Over the past 17 years, Rip Collins has been a leading figure in establishing a new branch of science – experimental condensed matter physics at extreme, high-energy-density (HED) conditions. His pioneering work on the measurement of the equation of state of deuterium, which used laser-generated shocks to compress the sample, launched an international effort to use a new generation of HED facilities to explore the properties of material at these extreme conditions, which had previously been experimentally inaccessible. Now, as more HED facilities are becoming available, Collins is playing a pivotal international leadership role in building a broad scientific community to fully exploit these emerging capabilities for scientific discovery.
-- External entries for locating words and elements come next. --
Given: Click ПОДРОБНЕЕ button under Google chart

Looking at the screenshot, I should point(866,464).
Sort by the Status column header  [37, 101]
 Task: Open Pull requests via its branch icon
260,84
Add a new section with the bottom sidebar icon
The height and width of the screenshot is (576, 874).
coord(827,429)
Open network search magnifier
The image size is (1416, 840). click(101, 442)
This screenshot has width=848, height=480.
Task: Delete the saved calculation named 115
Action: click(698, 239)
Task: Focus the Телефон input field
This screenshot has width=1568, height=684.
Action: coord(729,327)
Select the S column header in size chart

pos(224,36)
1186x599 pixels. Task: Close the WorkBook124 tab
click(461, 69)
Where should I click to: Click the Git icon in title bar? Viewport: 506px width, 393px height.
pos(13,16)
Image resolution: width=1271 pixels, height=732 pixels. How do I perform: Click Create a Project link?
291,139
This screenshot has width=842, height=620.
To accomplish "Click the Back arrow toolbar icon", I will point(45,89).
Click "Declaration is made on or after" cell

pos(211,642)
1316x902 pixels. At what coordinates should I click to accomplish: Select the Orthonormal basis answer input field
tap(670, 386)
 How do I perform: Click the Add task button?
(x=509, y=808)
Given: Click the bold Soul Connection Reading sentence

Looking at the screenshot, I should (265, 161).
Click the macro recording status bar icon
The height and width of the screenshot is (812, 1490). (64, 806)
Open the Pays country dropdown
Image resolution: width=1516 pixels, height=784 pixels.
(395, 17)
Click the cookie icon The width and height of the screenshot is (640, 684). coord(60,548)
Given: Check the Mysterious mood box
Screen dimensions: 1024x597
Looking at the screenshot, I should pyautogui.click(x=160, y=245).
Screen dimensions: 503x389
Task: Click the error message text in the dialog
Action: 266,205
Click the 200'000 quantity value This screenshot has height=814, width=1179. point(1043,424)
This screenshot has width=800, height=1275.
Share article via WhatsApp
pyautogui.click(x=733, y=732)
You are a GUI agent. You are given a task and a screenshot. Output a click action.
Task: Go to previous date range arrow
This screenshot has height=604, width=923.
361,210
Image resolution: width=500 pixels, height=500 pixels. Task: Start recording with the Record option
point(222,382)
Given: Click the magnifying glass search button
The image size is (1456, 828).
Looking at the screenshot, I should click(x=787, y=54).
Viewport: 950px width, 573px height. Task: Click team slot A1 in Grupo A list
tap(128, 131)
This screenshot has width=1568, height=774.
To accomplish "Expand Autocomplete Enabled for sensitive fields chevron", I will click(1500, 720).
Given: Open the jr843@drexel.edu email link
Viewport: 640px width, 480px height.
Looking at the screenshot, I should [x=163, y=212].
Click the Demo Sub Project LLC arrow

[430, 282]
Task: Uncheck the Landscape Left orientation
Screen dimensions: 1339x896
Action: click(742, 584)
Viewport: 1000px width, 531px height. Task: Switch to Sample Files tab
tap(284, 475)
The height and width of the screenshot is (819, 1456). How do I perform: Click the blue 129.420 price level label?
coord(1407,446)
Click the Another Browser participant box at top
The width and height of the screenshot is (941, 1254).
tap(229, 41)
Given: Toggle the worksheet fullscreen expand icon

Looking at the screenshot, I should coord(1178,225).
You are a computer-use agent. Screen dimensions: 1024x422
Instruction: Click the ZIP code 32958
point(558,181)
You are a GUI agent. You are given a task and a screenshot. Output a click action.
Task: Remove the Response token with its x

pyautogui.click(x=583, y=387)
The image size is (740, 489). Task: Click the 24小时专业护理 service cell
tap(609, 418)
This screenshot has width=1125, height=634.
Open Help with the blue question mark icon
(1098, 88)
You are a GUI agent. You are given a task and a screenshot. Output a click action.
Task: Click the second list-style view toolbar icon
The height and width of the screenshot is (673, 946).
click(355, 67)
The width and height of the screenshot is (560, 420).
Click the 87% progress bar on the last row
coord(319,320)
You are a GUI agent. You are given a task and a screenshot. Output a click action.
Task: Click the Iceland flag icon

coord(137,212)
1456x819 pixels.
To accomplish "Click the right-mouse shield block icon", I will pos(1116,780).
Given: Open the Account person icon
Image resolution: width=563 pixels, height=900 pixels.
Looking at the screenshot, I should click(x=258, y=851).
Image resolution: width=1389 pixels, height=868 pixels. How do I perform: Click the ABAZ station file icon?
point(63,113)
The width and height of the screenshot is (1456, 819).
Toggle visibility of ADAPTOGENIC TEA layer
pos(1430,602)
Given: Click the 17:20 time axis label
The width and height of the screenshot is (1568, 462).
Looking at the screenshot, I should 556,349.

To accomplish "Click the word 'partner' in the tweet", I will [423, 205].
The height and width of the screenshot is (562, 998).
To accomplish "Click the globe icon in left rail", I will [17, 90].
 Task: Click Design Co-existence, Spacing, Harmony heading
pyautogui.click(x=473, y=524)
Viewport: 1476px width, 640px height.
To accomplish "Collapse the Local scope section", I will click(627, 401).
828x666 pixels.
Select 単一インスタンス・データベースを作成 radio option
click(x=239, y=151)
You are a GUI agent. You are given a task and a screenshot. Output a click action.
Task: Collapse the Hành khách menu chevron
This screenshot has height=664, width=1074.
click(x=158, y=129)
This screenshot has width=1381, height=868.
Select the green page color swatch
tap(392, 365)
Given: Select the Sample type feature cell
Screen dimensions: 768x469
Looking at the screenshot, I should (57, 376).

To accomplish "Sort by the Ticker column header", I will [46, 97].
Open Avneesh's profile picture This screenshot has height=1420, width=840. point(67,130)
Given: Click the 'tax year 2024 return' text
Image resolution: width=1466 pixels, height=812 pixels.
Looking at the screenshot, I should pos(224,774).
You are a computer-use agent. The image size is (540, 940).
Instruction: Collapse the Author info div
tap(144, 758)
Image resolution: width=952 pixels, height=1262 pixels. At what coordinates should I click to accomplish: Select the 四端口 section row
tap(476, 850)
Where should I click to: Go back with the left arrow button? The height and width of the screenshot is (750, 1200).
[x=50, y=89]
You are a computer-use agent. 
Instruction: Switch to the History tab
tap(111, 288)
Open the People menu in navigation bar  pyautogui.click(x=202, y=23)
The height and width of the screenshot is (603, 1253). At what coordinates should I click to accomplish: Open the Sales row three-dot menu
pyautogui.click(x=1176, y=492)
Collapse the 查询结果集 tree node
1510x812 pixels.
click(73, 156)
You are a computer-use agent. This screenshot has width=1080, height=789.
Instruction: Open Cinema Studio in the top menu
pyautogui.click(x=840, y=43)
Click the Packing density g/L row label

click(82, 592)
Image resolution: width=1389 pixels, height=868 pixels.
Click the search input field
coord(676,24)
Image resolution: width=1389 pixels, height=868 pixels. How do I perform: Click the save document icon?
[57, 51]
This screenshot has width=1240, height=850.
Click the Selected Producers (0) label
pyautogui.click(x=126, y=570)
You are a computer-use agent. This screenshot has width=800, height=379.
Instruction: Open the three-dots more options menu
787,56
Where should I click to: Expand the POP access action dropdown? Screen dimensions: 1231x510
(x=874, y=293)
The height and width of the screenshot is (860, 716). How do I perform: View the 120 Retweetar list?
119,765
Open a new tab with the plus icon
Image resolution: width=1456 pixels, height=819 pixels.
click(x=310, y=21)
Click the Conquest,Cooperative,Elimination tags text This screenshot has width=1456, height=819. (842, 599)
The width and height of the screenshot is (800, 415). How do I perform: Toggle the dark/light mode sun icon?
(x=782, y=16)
"What a great feeling it is to be selected as a DMTS," Collins said. "Frankly, this honor is a reflection of the outstanding people I have had the privilege to work with during my years at Livermore."
During his 29-year tenure at LLNL, Stephen Payne has distinguished himself in two technical areas. As an internationally recognized expert on the material science and physics of solid-state laser materials and systems, Payne was the leader of teams that systematically identified, characterized, developed and demonstrated a variety of novel materials, several of which have been successfully commercialized and are used internationally. More recently, Payne turned his scientific and leadership capabilities to the identification, fabrication and demonstration of numerous novel materials for use in radiation detectors, a topic of critical importance for national security and other applications. He emphasizes that LLNL's tradition of forming strong teams enabled his successes.
"I want to thank my current colleagues and all those I've had the pleasure of working with over the years," Payne said. "Our shared moments of discovery and accomplishments have led to this honor, and for that I am most grateful."
Over the course of her more than 20-year career at LLNL, Natalia Zaitseva has revolutionized the fields of crystal growth and radiation detection. She discovered mechanisms of solution growth that allowed high-quality crystals to be grown at rates up to 50 times faster than previously possible, a discovery that had immeasurable impact on the development of optical materials for NIF. The resulting scientific discoveries and technology developments have opened the way for other materials to be grown rapidly from solution and have significantly contributed to other areas of materials science. More recently, Zaitseva led a new area of crystal growth research based on applying solution methods to large-scale production of organic scintillators, which are of increasing importance for national security applications.
"I am very honored by this recognition, but at the end, any accomplishment I've been a part of became possible only because of the hard work and devotion of the people I've had a privilege to work with," Zaitseva said. "I greatly appreciate the support of my colleagues, as well the support of the Lab itself for giving me the opportunity to do the work I like so much."